June 21, 2012 at 2:10 PM
Application development management (ADM) is becoming a specialty of nearshore outsourcing service providers as the region’s outsourcing marketplace continues to mature beyond its historic strength in providing call center services. However, to ensure the continued growth of nearshore ADM, outsourcers must focus on overcoming production access issues with their clients.
A recent white paper from advisory services company ISG, “The ADM Transition Challenge – Ensuring Timely and Adequate Production Access,” indicates that providing production access to offshore resources is the “single largest challenge” for ADM outsourcing customers and suppliers.
This entails the time-consuming steps of identifying the necessary information at an IP and resource level, navigating security requirements and then effectively testing access. However, while providing proper production access is time-consuming, it is also critical to project success.
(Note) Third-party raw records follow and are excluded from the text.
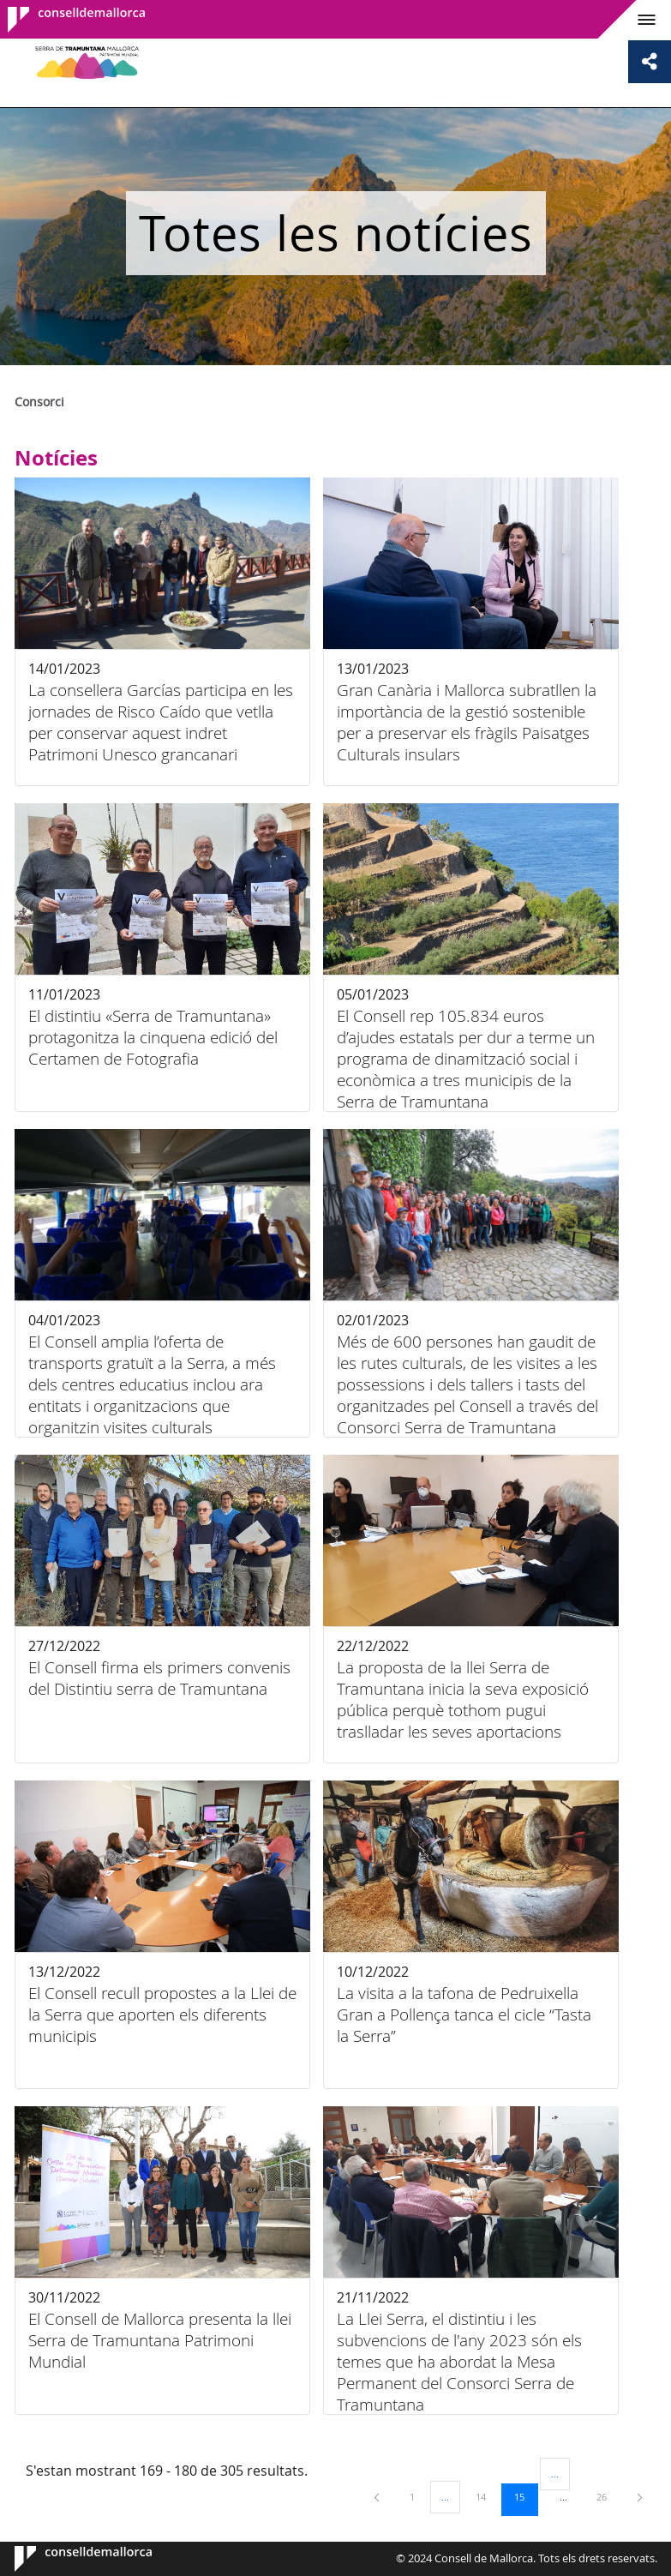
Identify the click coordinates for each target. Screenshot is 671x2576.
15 (525, 2496)
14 (487, 2496)
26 (608, 2496)
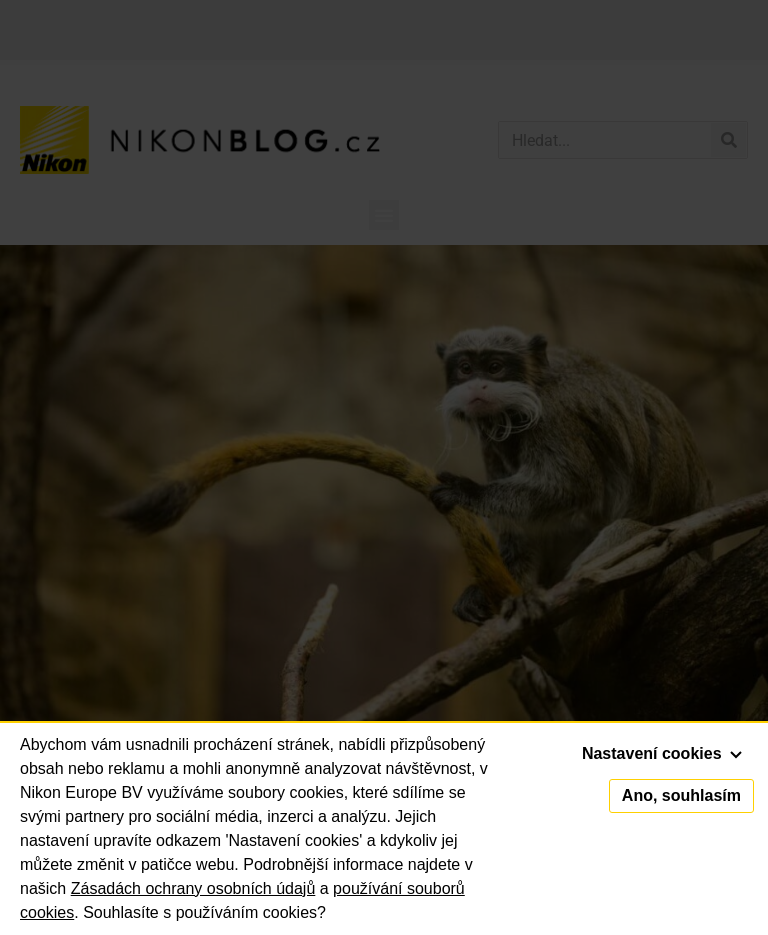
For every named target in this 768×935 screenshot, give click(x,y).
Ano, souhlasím (681, 795)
Production Access Success Lies in Planning
One of the biggest mistakes nearshore ADM outsourcers can make is to leave the planning to the client and assume everything will be OK. If the client fails to adequately plan for production access, as frequently occurs, negative results can include a compromised capability to perform agreed-upon tasks, difficulty meeting deadlines, and problems understanding issues such as security restrictions and expertise requirements for specific client functions.
Naturally, the end result is client dissatisfaction with ADM provider performance. Beyond straining the client-provider relationship, this can lead to the implementation of contractual penalties, or in more serious instances client lawsuits and/or contract cancelations. In addition, an ADM outsourcer’s reputation can take a serious hit which can take years to overcome.
Considering how serious the consequences of improper production access planning on the part of the client can be for the provider, it is up to the provider to make sure the client plans properly. This includes ensuring the client takes all the time-consuming steps mentioned above. It also includes the provider proactively reviewing internal staff expertise and availability and carefully studying all relevant client factors, such as security restrictions and technical infrastructure. In addition, the provider should be prepared to leverage its own internal expertise in the event problems arise, instead of assuming the client will automatically have a resolution for every issue that may arise.
Follow Best Practices
ISG has identified some additional best practices ADM outsourcing clients and providers can follow to help guarantee offshore resources have the production access they need. On the customer end, these include bringing together the internal team to adequately assess and reach agreement on a production access solution during the transition and double-checking the accuracy of production access costs.
On the provider end, they include aligning technical transition plans with realistic production schedules and taking a more active role in establishing production by including a true network resource on-site during the first four weeks of transition. On both sides of the ADM outsourcing agreement, parties must fully assess the timing and performance impacts of any proposed changes to the contracted production access approach before approving them.
As with so many other things in business and life in general, the key to successful production access largely lies in taking the time to create a proper plan and gain a full understanding of everything that will occur in an ADM outsourcing relationship before it starts. And is also usually the case in these types of situations, a fair amount of time and expense must be incurred to make these preparations, but the long-term savings in time, money, aggravation and possibly even legal issues more than provide an ROI.